A côté d'un capitalisme prédateur, de nombreux indépendants ou dirigeants de PME essaient de survivre dans un monde où les grandes entreprises dictent, directement ou indirectement, leurs - dures - lois. La revue «Industrie», proche d'Agoria, relevait dans son édition d'octobre 2004 que Ford imposait à ses fournisseurs des conditions d'une rare brutalité commerciale, à la limite de la légalité. Il est tout aussi clair que les règles imposées à la production agroalimentaire ont été souvent inspirées par les grands groupes; elles rendent la vie plus dure pour des entrepreneurs tout aussi entreprenants mais qui ne font pas partie de ce monde là.
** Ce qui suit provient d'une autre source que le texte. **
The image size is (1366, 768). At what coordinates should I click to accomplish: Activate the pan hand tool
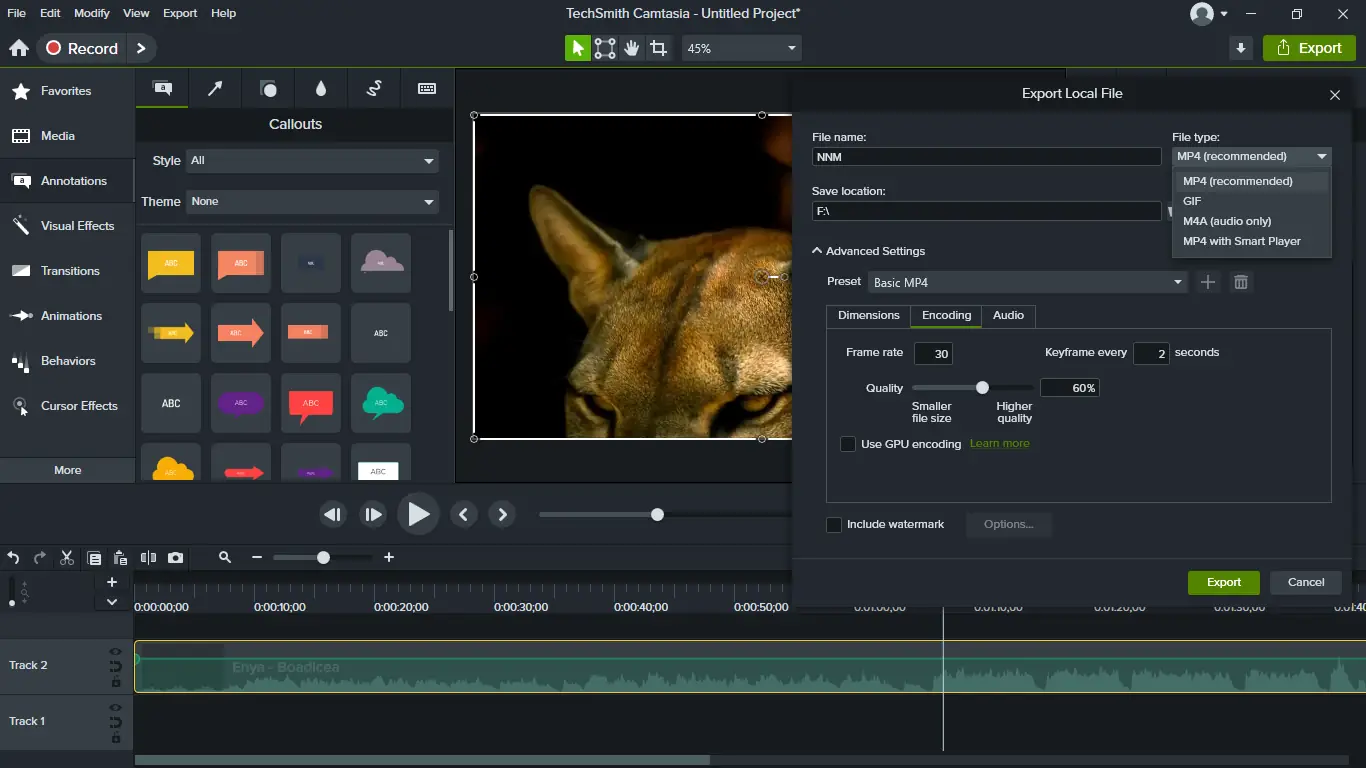pos(632,48)
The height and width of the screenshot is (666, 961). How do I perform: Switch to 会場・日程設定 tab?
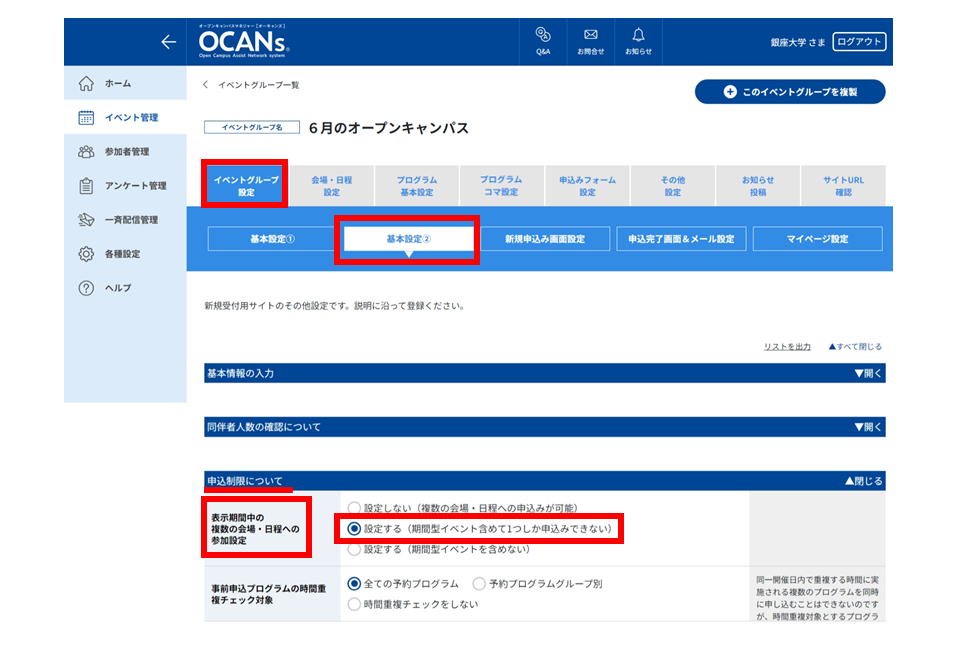coord(332,186)
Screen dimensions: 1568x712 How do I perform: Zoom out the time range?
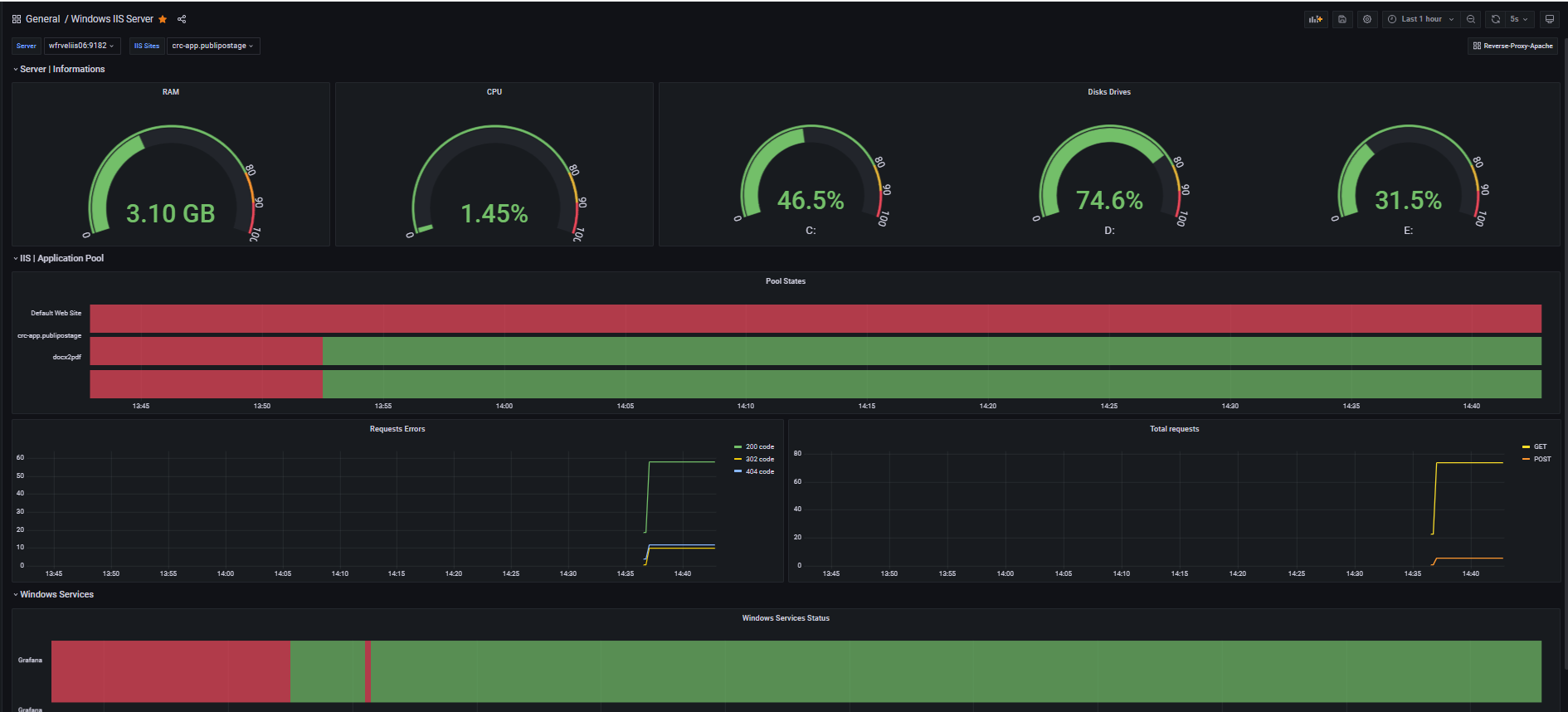tap(1471, 19)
Enfin, penser qu'il «faut des minorités désireuses de consommer des produits de luxe qui, par la suite, pourront se démocratiser» est dépassé. Les contraintes d'un développement durable rendent impossible, et elle est de toute manière non désirable, la généralisation des comportements de certains nantis: SUV qui consomment 15 l aux 100 km, voyages en avion pour aller passer un jour dans un hôtel de grand luxe, etc.

D'une manière générale, il est temps pour les «élites» de mériter leur position. De dire ce qu'elles font et de faire ce qu'elles disent. Qu'elles jouent le jeu dans le cadre de règles démocratiquement décidées, qu'elles acceptent d'assumer leurs responsabilités, qu'elles s'appliquent à elles-mêmes ce qu'elles proposent à d'autres.

Illustration contraire: ceux - politiques, dirigeants patronaux et conseillers divers - qui parlent aujourd'hui d'allonger la durée de la carrière bénéficient souvent de règles très favorables en matière de pension. Enfin, que les élites acceptent que toutes les formes d'entrepreneuriat (petit et grand, marchand et non marchand) aient des chances égales de se développer.